§ **Your goal**
Reproduce each of the following records verbatim, line by line, without any alteration.
'''
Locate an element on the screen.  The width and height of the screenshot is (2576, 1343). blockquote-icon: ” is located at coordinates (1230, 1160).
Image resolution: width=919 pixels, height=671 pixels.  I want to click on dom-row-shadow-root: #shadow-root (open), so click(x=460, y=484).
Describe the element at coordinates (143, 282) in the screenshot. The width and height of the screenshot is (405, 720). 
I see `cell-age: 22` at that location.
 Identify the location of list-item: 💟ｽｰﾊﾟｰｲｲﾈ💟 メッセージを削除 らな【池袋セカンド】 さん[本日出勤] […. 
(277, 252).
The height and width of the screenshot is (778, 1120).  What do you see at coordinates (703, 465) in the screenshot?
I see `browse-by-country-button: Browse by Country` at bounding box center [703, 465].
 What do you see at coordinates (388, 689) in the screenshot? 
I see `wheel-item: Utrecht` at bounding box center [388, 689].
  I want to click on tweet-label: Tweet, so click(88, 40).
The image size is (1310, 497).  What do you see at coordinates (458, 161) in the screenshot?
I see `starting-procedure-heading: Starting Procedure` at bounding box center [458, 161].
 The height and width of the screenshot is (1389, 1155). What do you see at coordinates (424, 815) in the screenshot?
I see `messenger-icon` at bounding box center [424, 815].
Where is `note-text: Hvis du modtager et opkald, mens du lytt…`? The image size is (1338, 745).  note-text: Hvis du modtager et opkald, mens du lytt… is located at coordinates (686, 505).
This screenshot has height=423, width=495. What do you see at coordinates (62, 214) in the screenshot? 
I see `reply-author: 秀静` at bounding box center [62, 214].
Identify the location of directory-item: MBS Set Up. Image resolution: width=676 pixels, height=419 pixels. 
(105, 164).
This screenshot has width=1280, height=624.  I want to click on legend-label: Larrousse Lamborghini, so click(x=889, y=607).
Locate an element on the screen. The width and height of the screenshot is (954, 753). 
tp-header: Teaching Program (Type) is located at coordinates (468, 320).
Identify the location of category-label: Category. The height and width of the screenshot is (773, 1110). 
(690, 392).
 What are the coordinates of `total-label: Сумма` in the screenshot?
'''
§ **Result of the task**
Locate an element on the screen.  The width and height of the screenshot is (2576, 1343). blockquote-icon: ” is located at coordinates (1230, 1160).
Image resolution: width=919 pixels, height=671 pixels.  I want to click on dom-row-shadow-root: #shadow-root (open), so click(x=460, y=484).
Describe the element at coordinates (143, 282) in the screenshot. The width and height of the screenshot is (405, 720). 
I see `cell-age: 22` at that location.
 Identify the location of list-item: 💟ｽｰﾊﾟｰｲｲﾈ💟 メッセージを削除 らな【池袋セカンド】 さん[本日出勤] […. 
(277, 252).
The height and width of the screenshot is (778, 1120).  What do you see at coordinates (703, 465) in the screenshot?
I see `browse-by-country-button: Browse by Country` at bounding box center [703, 465].
 What do you see at coordinates (388, 689) in the screenshot? 
I see `wheel-item: Utrecht` at bounding box center [388, 689].
  I want to click on tweet-label: Tweet, so click(88, 40).
The image size is (1310, 497).  What do you see at coordinates (458, 161) in the screenshot?
I see `starting-procedure-heading: Starting Procedure` at bounding box center [458, 161].
 The height and width of the screenshot is (1389, 1155). What do you see at coordinates (424, 815) in the screenshot?
I see `messenger-icon` at bounding box center [424, 815].
Where is `note-text: Hvis du modtager et opkald, mens du lytt…`? The image size is (1338, 745).  note-text: Hvis du modtager et opkald, mens du lytt… is located at coordinates (686, 505).
This screenshot has height=423, width=495. What do you see at coordinates (62, 214) in the screenshot? 
I see `reply-author: 秀静` at bounding box center [62, 214].
Identify the location of directory-item: MBS Set Up. Image resolution: width=676 pixels, height=419 pixels. 
(105, 164).
This screenshot has width=1280, height=624.  I want to click on legend-label: Larrousse Lamborghini, so click(x=889, y=607).
Locate an element on the screen. The width and height of the screenshot is (954, 753). 
tp-header: Teaching Program (Type) is located at coordinates (468, 320).
Identify the location of category-label: Category. The height and width of the screenshot is (773, 1110). 
(690, 392).
 What are the coordinates of `total-label: Сумма` in the screenshot?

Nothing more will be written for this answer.